▶ EXCERPT

###

Your faculty and staff news since 1965
Current Issue:  February 25, 2002
Volume 37, Number 15

WRC, Women Studies mark 30-year Anniversary
Celebratory conference takes place March 8-9 on UNM campus

By Laurie Mellas-Ramirez

The UNM Women’s Resource Center (WRC) and Women Studies Program will mark 30 years of service to UNM and the community with a statewide conference at UNM Friday and Saturday March 8-9.

“Water in the Desert: A 30-Year Anniversary Celebration of Women in Activism, Academics and the Arts,” will feature speakers, performers, panel and paper presentations, workshops, an information fair and open art studio.

Tickets for the opening celebration Friday, March 8 can be purchased for $10. Conference registration is $40 and includes all events for both days and a box lunch on Saturday. Scholarships are available.

Dr. Angela BowenOne of the first Ph.D.s in Women Studies, Dr. Angela Bowen, professor of English and women studies, California State at Long Beach, will give the keynote address Friday at 7 p.m. at the Continuing Education Conference Center.

###

▶ DATA PROVIDED
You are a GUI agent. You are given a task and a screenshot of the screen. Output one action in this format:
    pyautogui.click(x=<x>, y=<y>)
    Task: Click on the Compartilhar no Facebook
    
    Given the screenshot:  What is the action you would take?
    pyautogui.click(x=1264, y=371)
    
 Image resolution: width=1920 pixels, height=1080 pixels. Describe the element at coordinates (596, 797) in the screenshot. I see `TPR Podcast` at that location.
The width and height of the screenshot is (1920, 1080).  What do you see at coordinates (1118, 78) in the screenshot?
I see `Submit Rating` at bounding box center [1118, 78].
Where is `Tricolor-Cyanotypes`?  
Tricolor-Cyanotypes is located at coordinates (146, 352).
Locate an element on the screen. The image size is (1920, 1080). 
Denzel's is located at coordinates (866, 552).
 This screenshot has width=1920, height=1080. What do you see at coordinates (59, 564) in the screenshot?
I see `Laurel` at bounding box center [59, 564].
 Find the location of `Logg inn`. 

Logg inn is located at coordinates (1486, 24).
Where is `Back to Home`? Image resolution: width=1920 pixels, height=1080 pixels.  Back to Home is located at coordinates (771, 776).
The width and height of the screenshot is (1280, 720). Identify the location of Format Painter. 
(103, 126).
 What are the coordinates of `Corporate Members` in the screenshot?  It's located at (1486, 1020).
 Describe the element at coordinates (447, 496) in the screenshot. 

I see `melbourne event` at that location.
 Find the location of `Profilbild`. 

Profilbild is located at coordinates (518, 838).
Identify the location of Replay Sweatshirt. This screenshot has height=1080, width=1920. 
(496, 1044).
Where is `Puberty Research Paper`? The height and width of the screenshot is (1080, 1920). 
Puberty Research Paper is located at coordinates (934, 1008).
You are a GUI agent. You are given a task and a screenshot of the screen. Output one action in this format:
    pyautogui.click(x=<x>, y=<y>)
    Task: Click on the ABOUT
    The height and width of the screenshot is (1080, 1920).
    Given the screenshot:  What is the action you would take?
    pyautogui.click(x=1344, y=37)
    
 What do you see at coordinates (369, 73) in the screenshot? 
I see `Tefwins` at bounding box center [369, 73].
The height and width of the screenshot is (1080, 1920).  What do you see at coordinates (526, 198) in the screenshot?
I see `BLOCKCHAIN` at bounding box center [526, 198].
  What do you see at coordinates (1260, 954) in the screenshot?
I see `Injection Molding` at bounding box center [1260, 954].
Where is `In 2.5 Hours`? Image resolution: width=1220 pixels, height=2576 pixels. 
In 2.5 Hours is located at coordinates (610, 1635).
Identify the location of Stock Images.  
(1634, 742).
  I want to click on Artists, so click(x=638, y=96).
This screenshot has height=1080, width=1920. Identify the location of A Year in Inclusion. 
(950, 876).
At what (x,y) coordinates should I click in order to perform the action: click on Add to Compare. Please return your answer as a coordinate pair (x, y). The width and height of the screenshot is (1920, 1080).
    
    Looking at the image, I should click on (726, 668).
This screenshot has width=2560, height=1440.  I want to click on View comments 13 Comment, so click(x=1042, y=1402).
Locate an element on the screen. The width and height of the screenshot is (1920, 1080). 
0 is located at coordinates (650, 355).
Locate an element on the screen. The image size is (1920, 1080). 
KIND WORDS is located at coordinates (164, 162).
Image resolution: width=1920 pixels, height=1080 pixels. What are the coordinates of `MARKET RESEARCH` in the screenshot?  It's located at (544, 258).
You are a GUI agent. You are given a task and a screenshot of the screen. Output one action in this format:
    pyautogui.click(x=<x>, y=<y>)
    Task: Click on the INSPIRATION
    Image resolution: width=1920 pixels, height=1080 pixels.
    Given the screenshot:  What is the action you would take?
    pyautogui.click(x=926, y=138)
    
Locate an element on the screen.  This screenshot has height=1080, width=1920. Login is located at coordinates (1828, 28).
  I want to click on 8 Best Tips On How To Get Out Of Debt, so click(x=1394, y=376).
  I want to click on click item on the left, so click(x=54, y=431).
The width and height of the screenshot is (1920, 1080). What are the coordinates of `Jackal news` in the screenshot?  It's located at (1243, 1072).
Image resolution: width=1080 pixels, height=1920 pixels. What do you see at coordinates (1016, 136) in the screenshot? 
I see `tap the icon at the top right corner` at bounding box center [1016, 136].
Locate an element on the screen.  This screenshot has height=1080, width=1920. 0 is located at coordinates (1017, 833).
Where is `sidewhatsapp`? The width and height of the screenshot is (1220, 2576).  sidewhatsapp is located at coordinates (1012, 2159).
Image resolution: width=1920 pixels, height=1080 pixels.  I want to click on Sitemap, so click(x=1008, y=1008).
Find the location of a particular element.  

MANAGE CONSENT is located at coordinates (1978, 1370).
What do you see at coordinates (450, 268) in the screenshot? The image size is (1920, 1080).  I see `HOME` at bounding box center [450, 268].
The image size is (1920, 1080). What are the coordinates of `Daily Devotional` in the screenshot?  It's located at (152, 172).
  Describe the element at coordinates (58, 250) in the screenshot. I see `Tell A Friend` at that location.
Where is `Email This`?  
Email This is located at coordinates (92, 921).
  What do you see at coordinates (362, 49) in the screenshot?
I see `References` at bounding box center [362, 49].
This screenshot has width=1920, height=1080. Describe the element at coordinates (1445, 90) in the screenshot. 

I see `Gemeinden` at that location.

###

▶ TASK REQUIREMENTS
In the article about the 30-year anniversary conference, what does the $40 conference registration include?

▶ SOLUTION TO THIS PROBLEM
It includes all events for both days and a box lunch on Saturday.